Apolitical people: How do you explain to the Politicised that you don't care?

I am- largely- apolitical. I really don’t care what Politician A said to Politician B or what the Silly Party’s views on Carbon Trading are when contrasted with the Serious Party’s views on the subject.

Nor do I care that the Tree Hugging Party want to promote land rights for gay whales, or that the Tinfoil Hat Party want to remove all taxes and tarrifs on metal-based cooking foils, helmets, and headgear.

For the most part, it really doesn’t interest me. Yes, I vote, and I make sure I’m aware of the major policies of the candidates in my electorate- but I don’t caaare in the way that the passionately politicised do.

The thing is, being a university student, I run into a fair number of Student Activists (usually of the Greenie or Socialist variety) and many of them just cannot comprehend that I really, honestly, genuinely do not care if the Tasmanian Government wants to build a paper mill in some backwater part of the state, or that the Member For Somewhere I’ve Never Heard Of is alleged to drive a 4WD fuelled by the tears of orphaned puppies despite the “fact” most of their constituents can (allegedly) barely afford electricity or something.

So, I’ve been wondering: How do the other apolitical members (both of you) deal with the prevalence of politics in society at large, and explain to people that you really don’t care about their political causes?

Most of politics, to me, is a cross between a soap-opera and the chimpansee power games. What really interests me are the back stories of long-running issues, and the practical solutions the government implements. Usaully I have an opinion on those.

However lately, I try to save my mental energy to have only opinions that are well informed on stuff that actually falls in my own circle of influence. So, I try to direct my energy to where I can make a positive difference.

So, I’m a member of a thinktank for my political party, the Animal Rights party. Yet I can do that without following the political soap-opera of who backstabbed/outraged/befriended/courted whom in the political arena.

I am very politically aware but oddly disinterested in day to day politics as well just like I am with celebrity news.

The best best response, no matter what the topic is “Sounds Good.” :o

I predict this too will pass. I’ve voted in two general elections, against Nixon in '72 and for Obama, just recently. Never again!

Essentially tell them to get a life and move on. But nicely,tho.:slight_smile:

My main talking point (which tends to minimize political discussion) is that (put your favorite cause here) is like pissing on a forest fire. The true cause of the human condition and what we inflict on the planet is simply legally entrenched greed and corruption in contol of the media, the military and the electoral system. Specific criminal instances are mere whack-a-moles.

— ENTRIES SUPPLIED —
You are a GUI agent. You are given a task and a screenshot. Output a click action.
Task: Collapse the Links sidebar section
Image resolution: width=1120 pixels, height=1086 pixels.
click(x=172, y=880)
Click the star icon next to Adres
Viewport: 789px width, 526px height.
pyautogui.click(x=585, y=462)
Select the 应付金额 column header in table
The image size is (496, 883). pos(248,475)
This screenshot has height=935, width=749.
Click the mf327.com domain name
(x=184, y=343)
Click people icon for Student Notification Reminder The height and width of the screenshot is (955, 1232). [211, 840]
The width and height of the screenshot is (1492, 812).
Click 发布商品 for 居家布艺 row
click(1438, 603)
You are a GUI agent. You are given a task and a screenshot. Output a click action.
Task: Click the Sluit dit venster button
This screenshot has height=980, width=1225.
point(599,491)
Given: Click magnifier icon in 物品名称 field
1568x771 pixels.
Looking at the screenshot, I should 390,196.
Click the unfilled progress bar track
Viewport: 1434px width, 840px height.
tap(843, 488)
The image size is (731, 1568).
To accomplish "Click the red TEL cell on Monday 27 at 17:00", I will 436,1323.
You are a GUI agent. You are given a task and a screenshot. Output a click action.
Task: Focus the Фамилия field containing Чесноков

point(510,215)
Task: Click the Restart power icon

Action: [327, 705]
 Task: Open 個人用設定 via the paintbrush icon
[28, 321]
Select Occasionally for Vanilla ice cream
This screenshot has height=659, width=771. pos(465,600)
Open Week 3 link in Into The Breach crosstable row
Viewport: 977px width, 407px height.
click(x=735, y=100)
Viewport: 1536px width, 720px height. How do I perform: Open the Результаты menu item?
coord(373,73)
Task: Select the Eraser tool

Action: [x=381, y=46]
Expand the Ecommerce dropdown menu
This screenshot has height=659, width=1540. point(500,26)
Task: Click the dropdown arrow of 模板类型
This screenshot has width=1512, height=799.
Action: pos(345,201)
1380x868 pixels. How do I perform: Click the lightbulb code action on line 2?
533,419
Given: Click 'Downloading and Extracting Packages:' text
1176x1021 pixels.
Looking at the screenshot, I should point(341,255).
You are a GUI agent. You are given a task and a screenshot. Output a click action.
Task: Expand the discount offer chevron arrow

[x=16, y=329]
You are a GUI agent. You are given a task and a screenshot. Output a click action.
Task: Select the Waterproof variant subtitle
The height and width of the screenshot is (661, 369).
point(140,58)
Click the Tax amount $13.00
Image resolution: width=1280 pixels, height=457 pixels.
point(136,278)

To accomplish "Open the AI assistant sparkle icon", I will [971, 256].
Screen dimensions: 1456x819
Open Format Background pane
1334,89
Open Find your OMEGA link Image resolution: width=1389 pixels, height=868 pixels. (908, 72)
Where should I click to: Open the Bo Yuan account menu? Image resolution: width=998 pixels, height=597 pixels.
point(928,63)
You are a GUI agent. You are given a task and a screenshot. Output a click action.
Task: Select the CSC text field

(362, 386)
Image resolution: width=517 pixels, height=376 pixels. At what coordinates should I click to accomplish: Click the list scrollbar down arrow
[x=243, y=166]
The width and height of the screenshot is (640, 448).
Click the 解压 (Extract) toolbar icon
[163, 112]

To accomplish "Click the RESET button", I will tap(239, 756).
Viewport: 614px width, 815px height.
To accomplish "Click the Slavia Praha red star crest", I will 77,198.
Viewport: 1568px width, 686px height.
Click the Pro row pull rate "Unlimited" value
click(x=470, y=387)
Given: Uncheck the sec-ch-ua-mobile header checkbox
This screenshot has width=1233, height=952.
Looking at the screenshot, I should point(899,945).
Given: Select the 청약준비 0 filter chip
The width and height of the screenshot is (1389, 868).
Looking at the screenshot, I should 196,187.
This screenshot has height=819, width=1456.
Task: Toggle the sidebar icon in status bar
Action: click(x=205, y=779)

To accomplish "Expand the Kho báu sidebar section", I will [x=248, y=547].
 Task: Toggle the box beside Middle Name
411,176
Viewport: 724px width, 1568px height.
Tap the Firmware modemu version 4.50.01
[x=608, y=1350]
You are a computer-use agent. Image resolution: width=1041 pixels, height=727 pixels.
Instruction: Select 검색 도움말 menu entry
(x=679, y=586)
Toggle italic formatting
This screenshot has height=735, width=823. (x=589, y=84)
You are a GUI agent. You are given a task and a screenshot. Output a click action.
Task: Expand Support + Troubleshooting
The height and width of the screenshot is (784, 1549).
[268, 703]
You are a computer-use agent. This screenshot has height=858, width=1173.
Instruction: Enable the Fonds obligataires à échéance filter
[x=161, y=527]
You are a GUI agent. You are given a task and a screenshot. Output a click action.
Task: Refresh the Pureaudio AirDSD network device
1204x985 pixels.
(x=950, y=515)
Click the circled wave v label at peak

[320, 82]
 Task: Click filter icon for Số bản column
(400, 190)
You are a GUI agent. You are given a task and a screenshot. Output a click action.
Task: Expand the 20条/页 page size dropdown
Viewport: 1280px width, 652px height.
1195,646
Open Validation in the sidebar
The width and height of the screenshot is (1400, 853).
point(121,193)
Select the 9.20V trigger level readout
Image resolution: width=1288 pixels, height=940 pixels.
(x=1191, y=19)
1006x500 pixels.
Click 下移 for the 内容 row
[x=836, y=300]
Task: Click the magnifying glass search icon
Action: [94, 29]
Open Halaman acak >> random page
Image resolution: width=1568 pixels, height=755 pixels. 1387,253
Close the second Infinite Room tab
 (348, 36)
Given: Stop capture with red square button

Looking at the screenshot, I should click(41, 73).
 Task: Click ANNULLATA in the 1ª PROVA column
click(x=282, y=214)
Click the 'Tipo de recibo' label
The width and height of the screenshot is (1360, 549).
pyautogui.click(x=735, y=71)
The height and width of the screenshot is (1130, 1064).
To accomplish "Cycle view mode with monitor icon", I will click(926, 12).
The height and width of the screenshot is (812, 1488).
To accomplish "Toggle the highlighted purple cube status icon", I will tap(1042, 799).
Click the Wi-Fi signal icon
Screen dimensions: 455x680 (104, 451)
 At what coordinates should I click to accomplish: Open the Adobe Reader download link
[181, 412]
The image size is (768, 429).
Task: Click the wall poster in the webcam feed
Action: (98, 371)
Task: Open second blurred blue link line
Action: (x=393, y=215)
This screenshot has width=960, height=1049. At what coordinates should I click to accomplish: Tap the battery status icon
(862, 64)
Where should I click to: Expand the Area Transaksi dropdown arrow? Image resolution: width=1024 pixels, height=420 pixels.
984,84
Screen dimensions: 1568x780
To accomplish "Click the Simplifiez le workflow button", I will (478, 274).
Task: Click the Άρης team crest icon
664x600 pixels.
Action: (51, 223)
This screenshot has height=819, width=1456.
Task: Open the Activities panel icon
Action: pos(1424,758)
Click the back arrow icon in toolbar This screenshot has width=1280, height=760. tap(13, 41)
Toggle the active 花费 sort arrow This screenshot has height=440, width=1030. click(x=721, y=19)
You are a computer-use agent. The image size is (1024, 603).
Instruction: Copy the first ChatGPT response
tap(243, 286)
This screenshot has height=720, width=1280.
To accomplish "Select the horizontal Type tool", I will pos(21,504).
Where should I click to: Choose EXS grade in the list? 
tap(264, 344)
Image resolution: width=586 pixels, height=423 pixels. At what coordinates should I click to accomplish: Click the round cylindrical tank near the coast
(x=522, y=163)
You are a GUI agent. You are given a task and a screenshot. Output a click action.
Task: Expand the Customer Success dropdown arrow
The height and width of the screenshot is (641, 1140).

— WRITTEN TASKS —
1: In the forum thread on apolitical people, what political party does one poster say they belong to as a member of its thinktank?
2: Write out the forum thread on apolitical people word for word, beginning at the words "However lately, I" and stopping after "recently. Never again!".

— ANSWERS TO EACH TASK —
1: The Animal Rights party.

2:
However lately, I try to save my mental energy to have only opinions that are well informed on stuff that actually falls in my own circle of influence. So, I try to direct my energy to where I can make a positive difference.

So, I’m a member of a thinktank for my political party, the Animal Rights party. Yet I can do that without following the political soap-opera of who backstabbed/outraged/befriended/courted whom in the political arena.

I am very politically aware but oddly disinterested in day to day politics as well just like I am with celebrity news.

The best best response, no matter what the topic is “Sounds Good.” :o

I predict this too will pass. I’ve voted in two general elections, against Nixon in '72 and for Obama, just recently. Never again!